• Une dentelle ancienne : La Rosaline

     

    Dentelle aux Fuseaux – Fils coupés

    Caractéristiques : La Rosaline est une dentelle aux fuseaux belge du XIXème siècle, à fils coupés, toujours travaillée en fil grège (teinté dans le thé).

    Le nom de « Rosaline » est peut-être du simplement au petit motif en forme de Rose qui en est l’élément décoratif essentiel ; ou bien peut-être est-ce une appellation commerciale, les compositions de la Rosaline rappelant le point de Rose vénitien du XVIIème (Punto Rosaline en Italien), à une époque où les copies de dentelles anciennes étaient à la mode ?

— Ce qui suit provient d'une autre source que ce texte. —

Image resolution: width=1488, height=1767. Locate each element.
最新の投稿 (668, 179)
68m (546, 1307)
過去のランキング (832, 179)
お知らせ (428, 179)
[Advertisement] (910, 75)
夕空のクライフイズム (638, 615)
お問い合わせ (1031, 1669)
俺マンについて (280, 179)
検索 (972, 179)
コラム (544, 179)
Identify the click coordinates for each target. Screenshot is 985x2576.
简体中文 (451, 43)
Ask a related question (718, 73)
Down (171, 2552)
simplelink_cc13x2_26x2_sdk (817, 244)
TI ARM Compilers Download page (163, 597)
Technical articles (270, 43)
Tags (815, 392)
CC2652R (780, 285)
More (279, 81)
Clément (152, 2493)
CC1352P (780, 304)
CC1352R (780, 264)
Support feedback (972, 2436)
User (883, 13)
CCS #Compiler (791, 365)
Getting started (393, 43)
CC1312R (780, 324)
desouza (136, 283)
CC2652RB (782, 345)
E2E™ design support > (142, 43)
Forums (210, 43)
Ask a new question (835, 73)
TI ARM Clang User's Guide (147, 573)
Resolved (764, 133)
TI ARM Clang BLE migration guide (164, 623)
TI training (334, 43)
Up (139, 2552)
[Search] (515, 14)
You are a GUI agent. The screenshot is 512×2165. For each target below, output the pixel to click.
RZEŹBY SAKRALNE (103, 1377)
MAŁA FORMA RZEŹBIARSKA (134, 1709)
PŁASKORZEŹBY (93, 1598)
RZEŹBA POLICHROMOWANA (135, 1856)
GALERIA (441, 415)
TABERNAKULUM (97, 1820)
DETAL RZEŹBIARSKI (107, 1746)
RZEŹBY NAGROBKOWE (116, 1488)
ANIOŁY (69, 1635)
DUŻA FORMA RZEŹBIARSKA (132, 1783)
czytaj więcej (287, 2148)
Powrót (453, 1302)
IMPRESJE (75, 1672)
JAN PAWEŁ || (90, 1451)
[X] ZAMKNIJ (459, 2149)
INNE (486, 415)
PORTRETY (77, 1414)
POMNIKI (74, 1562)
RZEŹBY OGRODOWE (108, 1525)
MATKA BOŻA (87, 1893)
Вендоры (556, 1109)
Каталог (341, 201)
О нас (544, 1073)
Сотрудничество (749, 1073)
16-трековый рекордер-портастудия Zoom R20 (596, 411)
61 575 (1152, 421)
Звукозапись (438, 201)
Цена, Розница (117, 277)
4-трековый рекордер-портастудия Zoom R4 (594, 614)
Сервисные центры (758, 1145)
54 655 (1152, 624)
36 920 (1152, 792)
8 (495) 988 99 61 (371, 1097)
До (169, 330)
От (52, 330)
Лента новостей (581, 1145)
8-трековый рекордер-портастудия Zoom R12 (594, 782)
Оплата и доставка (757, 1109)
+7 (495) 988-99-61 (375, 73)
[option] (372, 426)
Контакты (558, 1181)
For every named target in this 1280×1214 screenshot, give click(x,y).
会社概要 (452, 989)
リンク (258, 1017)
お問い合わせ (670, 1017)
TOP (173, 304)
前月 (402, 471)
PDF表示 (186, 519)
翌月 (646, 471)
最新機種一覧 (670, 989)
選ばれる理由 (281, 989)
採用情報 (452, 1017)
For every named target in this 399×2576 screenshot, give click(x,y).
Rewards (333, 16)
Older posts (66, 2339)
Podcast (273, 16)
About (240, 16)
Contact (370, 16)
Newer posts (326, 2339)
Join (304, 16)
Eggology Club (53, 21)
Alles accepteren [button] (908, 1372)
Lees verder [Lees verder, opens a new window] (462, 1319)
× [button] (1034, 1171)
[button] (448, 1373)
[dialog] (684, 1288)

    Technique : Les fils ne sont pas coupés après chaque motif, ils sont regroupés en une botte de fils tordue qui passe d’un motif à l’autre. Quand la dentelle est achevée, on coupe les bottes de fil au ras des motifs.


    Sur la photo de gauche, on voit la botte de fils qui a servi au démarrage du travail.

















    et sur la photo de droite, 
    on peut voir en haut le court passage de la botte de fils entre la tige et le coeur de la fleur
    (la photo est grossie : une fleur de Rosaline mesure moins de 2 cm de diamètre)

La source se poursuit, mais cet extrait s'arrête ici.